Single-threshold separation of DFRσ(k,w) above and below 2 for arbitrary alphabets

Establish whether, for every alphabet size σ, there exists a single integer threshold wσ such that for all integers k ≥ wσ and 2 ≤ w ≤ k, the density factor DFRσ(k,w) of random minimizers satisfies DFRσ(k,w) ≥ 2 for w < wσ and DFRσ(k,w) < 2 for w ≥ wσ; equivalently, prove that DRσ(k,w) crosses the limit value 2/(w+1) only once as w increases (for w ≤ k) for every σ.

Background

The paper analyzes the expected density DRσ(k,w) of random minimizers and its normalized form DFRσ(k,w)=(w+1)DRσ(k,w) for the regime w ≤ k. They show DFRσ(k,w)>2 for small w and DFRσ(k,w)<2 for sufficiently large w, and present numerical evidence suggesting a single transition threshold in w for fixed σ.

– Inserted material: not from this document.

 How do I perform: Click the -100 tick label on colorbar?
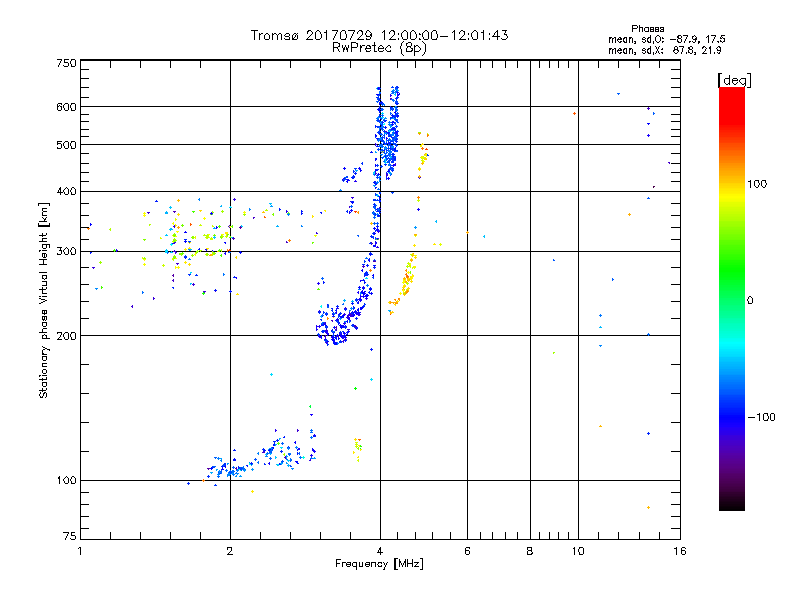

In Remark r:transit the authors note that experiments for small alphabets indicate a single constant separating the zones with DFRσ(k,w)>2 and DFRσ(k,w)<2, but they lack a proof for arbitrary σ. Proving the existence of such a unique threshold would sharpen their qualitative description of the density’s horizontal behavior.